Citizens United: What about the little guy? 

On June 25, Montana's Corrupt Practices Act died in Washington D.C. The 100-year-old statute succumbed after a long battle with a conservative anti-environmentalist group, American Tradition Partnership.

"The court has certainly slammed the door on the idea that states somehow or another are exempt from the First Amendment requirement," says James Bopp Jr., who represented ATP in court.

The United States Supreme Court found in a 5-4 decision that Montana's campaign finance law, which banned direct corporate spending on political races, violated free speech protections. "Political speech does not lose First Amendment protection simply because its source is a corporation," the Court said in its decision this week, citing a 2010 precedent that it set in Citizens United v. Federal Election Commission.

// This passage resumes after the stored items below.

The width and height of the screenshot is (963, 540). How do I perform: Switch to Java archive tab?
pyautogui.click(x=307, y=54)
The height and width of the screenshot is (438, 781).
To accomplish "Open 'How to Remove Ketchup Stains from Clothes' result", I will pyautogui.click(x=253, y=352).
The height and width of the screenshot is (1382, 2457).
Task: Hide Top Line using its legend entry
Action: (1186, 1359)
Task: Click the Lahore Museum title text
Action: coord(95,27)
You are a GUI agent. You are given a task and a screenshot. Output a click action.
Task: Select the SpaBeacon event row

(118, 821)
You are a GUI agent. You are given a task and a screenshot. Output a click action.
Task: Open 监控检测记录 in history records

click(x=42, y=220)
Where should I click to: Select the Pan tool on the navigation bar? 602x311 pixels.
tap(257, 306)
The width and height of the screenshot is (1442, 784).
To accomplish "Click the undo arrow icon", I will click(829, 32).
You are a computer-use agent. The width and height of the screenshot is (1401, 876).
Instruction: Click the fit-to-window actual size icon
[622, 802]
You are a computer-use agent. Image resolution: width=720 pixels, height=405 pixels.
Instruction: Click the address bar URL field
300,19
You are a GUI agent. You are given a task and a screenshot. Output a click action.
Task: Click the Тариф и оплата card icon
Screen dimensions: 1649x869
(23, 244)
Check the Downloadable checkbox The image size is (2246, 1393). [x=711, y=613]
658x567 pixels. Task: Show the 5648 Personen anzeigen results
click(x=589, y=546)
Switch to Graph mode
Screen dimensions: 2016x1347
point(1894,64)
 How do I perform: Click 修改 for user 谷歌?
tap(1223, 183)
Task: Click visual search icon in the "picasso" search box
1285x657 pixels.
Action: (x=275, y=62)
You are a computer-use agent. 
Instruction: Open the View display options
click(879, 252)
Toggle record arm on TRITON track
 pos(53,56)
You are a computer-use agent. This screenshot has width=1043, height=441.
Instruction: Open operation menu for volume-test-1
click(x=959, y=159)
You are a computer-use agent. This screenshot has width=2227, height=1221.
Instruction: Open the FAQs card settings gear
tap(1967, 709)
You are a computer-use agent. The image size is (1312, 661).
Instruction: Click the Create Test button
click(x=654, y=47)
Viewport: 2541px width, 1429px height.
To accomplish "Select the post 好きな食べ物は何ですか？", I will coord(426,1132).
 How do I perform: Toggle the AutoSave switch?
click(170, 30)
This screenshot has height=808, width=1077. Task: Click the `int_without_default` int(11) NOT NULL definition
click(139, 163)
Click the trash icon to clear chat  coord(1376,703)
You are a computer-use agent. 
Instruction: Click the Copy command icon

Montana's Corrupt Practices Act was born in 1912. Citizens created it to reel in the power of the Copper Kings, who at the turn of the 20th century used deep pockets to influence electoral politics. Supporters say the law evened out a dangerously tipped playing field. "As a result of these laws, citizens have been able to participate meaningfully in campaigns," says Dennis Swibold, University of Montana journalism professor and author of Copper Chorus: Mining, Politics and the Montana Press, 1889-1959.

Entities in and outside of Montana, including unions, corporations and Super PACs funded by anonymous donors, can now spend as much as they want to influence elections. Swibold says the problem now is that industry-friendly candidates will have even more leverage over average citizens who want to participate in local government. "It could just swamp people, and it will."

Those who laud the Supreme Court's decision say it's a victory for the little guy. Bopp says the only way for working people to broadcast their voices is to pool funds. "People of average means must pool their resources. It's the only way the little guy can participate."

It looks like citizens will have a chance to weigh in on the discussion this November. A grassroots group called "Stand with Montanans" announced last week that it had gathered enough signatures to place voter initiative I-166 on the November election ballot. If voters support the initiative, the state would craft a non-binding resolution that tells the United States Congress to overturn the Supreme Court's decisions on campaign finance with a constitutional amendment.